ID: 643885 • Letter: I

Question

I am working on an application that connects to another application (Quickbooks) using an API by sending/receiving XML requests/responses. I am able to work with the data in the XML response and load it into a datatable in c#, so that's not the issue. What I am looking to do is write the data from the Quickbooks XML file to a relational database such as SQL Server so I can make it available to a web app or other applications.
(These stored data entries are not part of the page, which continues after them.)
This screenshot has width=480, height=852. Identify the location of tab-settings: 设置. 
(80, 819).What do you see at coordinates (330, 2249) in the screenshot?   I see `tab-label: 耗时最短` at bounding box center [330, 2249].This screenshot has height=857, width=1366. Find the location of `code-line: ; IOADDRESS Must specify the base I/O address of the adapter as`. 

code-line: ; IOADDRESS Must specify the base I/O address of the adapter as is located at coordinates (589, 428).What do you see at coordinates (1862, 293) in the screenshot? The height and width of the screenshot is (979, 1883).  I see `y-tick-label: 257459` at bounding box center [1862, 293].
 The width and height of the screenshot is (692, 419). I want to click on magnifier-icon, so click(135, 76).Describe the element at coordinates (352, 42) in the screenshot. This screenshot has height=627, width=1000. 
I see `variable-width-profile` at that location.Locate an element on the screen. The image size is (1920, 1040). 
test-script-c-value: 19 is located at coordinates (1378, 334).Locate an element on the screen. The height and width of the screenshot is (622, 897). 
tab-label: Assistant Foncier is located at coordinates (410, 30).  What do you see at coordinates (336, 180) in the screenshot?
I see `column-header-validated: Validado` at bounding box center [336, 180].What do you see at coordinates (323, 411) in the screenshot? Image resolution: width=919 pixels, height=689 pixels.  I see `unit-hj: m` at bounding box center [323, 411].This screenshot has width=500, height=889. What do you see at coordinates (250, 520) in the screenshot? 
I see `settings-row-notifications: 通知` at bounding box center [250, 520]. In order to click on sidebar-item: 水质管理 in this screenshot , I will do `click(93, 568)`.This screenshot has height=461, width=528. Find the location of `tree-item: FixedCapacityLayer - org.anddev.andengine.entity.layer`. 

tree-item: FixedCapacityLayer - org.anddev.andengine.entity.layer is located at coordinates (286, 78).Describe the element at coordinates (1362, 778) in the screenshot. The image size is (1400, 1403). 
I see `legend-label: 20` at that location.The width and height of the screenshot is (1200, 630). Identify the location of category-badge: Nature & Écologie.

The problem I am having is that for the Accounts object, there are multiple child entities (up to 5) for a given parent. For example:

Parent: Revenues
Child: Charitable Donations
Sub-Child: Homeless Shelter
Sub-Sub-Child: Seattle Mission
Sub-Sub-Sub-Child: Food
This example is a bit extreme, as the particular file I'm working with only goes out to three levels, but a maximum of five is allowed by Quickbooks (thus I'm trying to come up with a solution that would scale well). When I create my datatable in C# from the data in the XML file, I have two columns: ParentID, ChildID. It would look like this:

ParentID     ChildID     Account               Balance
--------     -------     -------               --------
001          002         Revenues              45670
002          003         Charitable Donations   1500
003          004         Homeless Shelter        800
004          005         Seattle Mission         400
005          NULL        Food                    200
In this example, I am able to determine all of the child IDs of a parent, and then look to the ParentID with that ChildID and see if that child has any children, etc. I have a method which does a fairly good job of parsing through that, and it works fine for the time being, but is this really the best way to store it in a database if I wanted to permanently house the data in a relational database? It seems like there should be a more elegant solution, but I'm not sure what that would be.

Explanation / Answer

If I understand you correctly, you have an Account entity where one Account can link to one or more other Accounts.

The canonical solution to store such a relation in a relational database is to give each row of the Accounts table a foreign key that links back to the parent entry in the table.

In your example, this would look like this:

ID Parent Account name Balance
--- ------ ------------ -------
1 NULL Revenues 45670
2 1 Charitable Donations 1500
3 2 Homeless Shelter 800
4 3 Seattle Mission 400
5 4 Food 200
6 4 Housing 100
I have added an extra row to show how this scheme allows a parent to have multiple child entries. By filtering on the right columns, you can retrieve both the parent and the children of each entry.